With over 25 years of experience sharing adventures at their private school for kids with Asperger’s and their special needs summer camp, the caring professionals at Talisman Programs have some helpful advice to share with parents planning a family road trip this summer.
Before You Leave!
As with all road trips, planning a vacation with a child with Asperger’s, ADHD, or other special needs requires preparation and planning. Many children, especially those with special needs, have a hard time with transitions – and a road trip can be a major transition. But like any transition, it can be planned for appropriately.
A helpful strategy is to involve your child in planning and preparing for the trip. Whether it is looking up Mapquest directions or buying a new swimsuit, the more involvement they can have before and during a trip, the better.
Before you leave, hold a family meeting about the trip, complete with maps and calendars, so that every family member can offer ideas, discuss concerns and special requests, and understand the itinerary. If your child has particular sensory issues, be careful in choosing your destination (amusement parks, loud concerts, etc.) so as to not overload him with experiences he won’t enjoy. Research your destination online so your child has a visual image of how the trip will be.

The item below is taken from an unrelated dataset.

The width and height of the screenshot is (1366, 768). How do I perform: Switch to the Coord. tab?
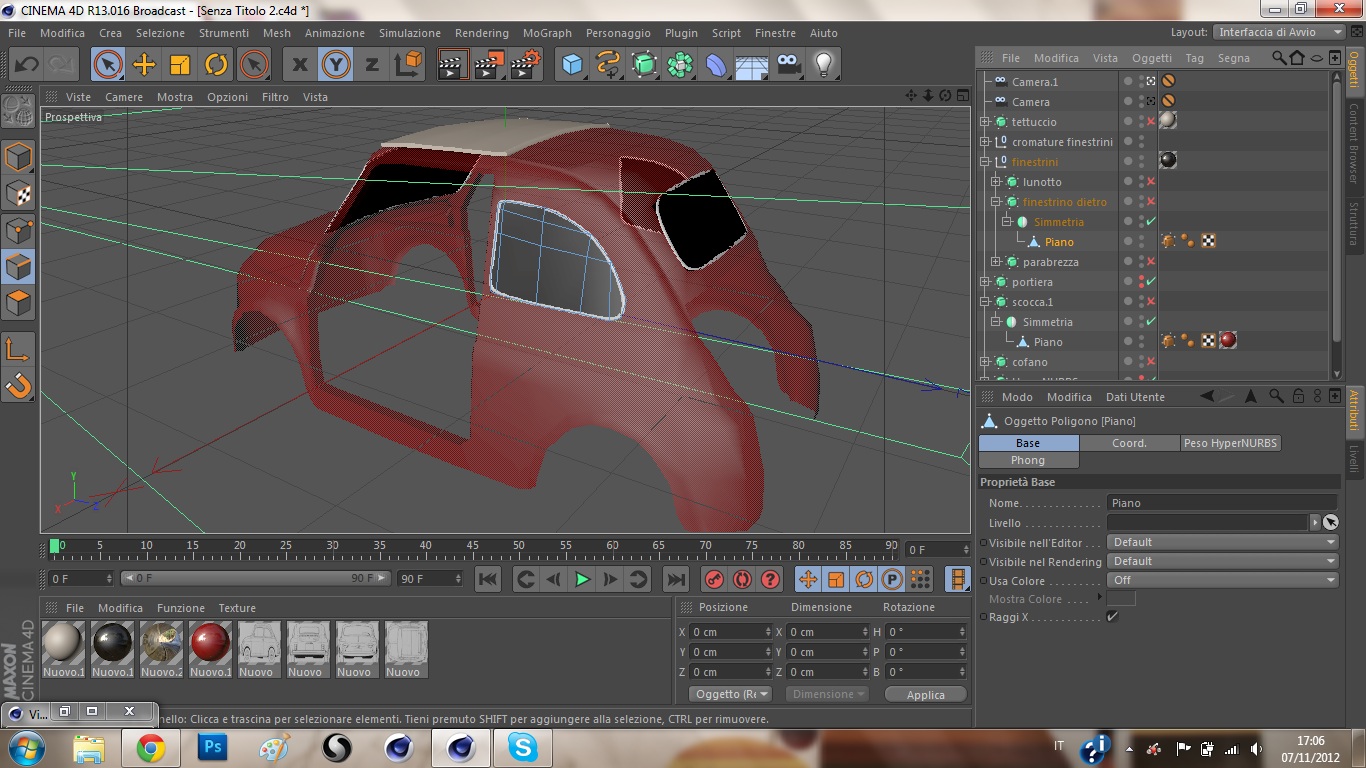[x=1129, y=443]
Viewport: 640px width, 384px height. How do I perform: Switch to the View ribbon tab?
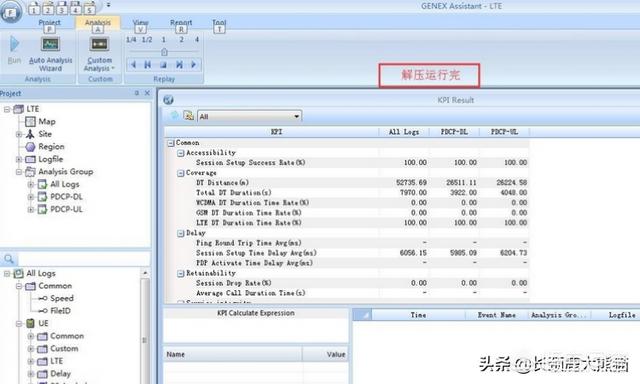click(140, 23)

Staying Structured on the Road
Scheduling is important not only to stay on track with your road trip plans, but to provide a sense of predictability and continuity. For a child with Asperger’s, ADHD, or other special needs, structure is just as important on the road as it is in the classroom at school, at camp, or anywhere else.

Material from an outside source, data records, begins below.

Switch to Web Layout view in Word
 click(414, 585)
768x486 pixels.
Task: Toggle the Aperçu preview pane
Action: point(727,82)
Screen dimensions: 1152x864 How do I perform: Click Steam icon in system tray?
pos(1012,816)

A lack of structure can be very stressful for a child with Asperger’s or ADHD. Once your long-awaited trip is underway, be sure to preserve elements of your daily routine, but do it in a way that makes sense on the road. For instance, many families have a daily or weekly family meeting. On a road trip, it may make more sense to schedule the meeting at the hotel before leaving on the trip, or between major highways. Though the routine has to change to accommodate your new surroundings, the core of what you do as a family can remain intact.
In planning your schedule, start by including some down time each day to avoid overload. Break up long drives with interesting stops and stretch breaks. To help structure your child’s time, try giving him specific responsibilities during the trip such as keeping track of the mileage and looking for your family’s preferred gas station.

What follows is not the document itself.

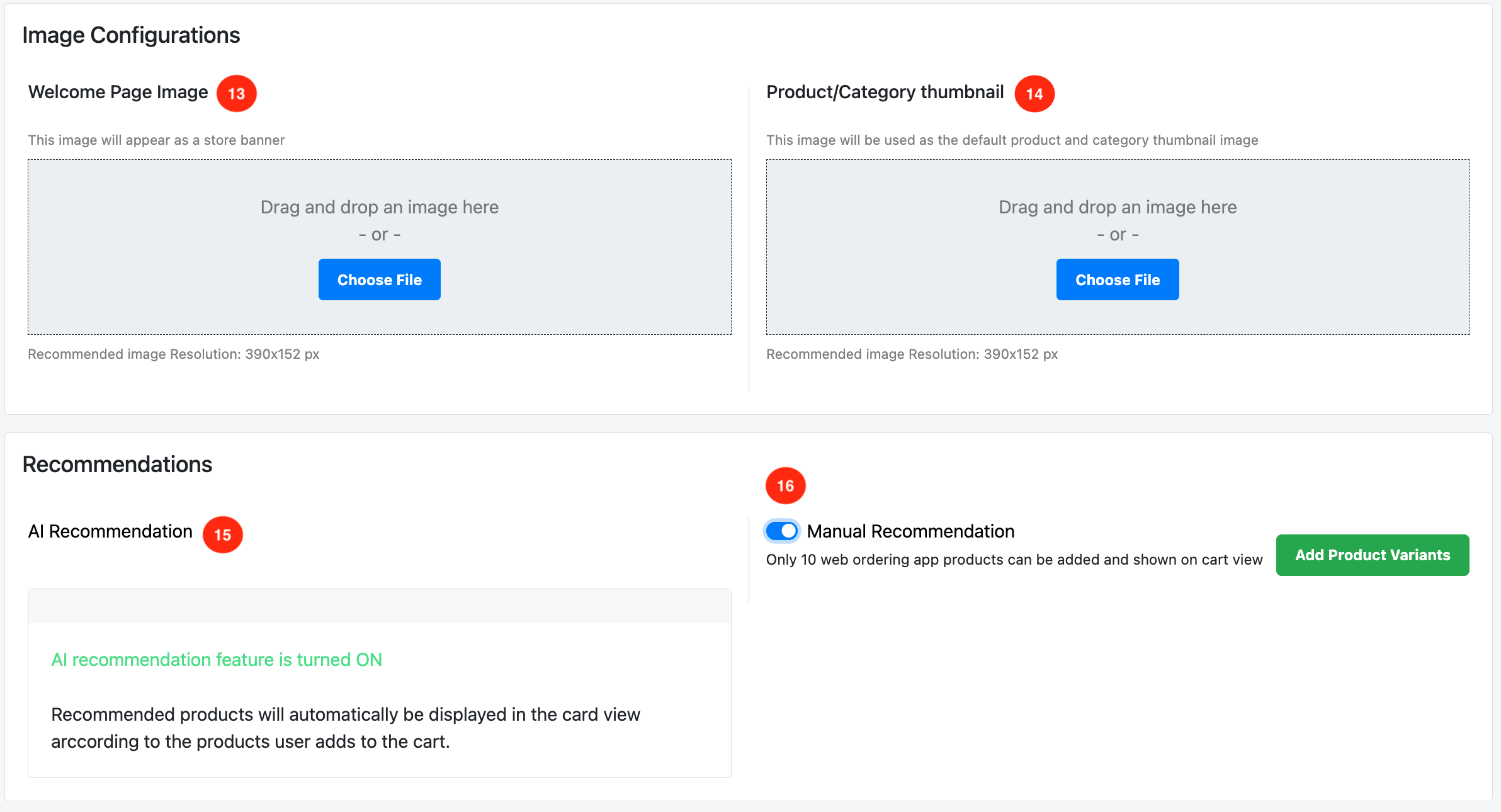
Task: Click the AI recommendation card's gray header
Action: click(379, 606)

Talk to your child about the type of behavior that is expected in each place before going in, and set consequences for failing to behave appropriately. This doesn’t just apply to general rules such as behavior in public places; it also applies to specific family planning. For instance, if you only have a certain amount of time budgeted to eat along the way, help your child understand the timeframe in advance.
Making Wise Choices about Food and Entertainment
Structure is also important when it comes to meals. As much as possible, stick to regular meal times and meals consisting of wholesome foods. Although vacation can be a time for splurging, avoid extra sweets or a substantially different diet that may cause digestive problems and damage the structure you’ve worked to create at home.
When planning your family’s entertainment, choose a variety of activities that offer something for everyone. It can be tempting to pop in a DVD, and some parents feel this is a necessary evil. Although the occasional DVD on a road trip can be a welcome relief to parents, make sure your children are also taking in the scenery and enjoying the full experience of the family vacation.
Despite all of your planning and organization, unexpected events can and probably will happen. Try to stay flexible when plans go awry and be patient with your child’s needs and reactions. This whole experience is likely very new to him.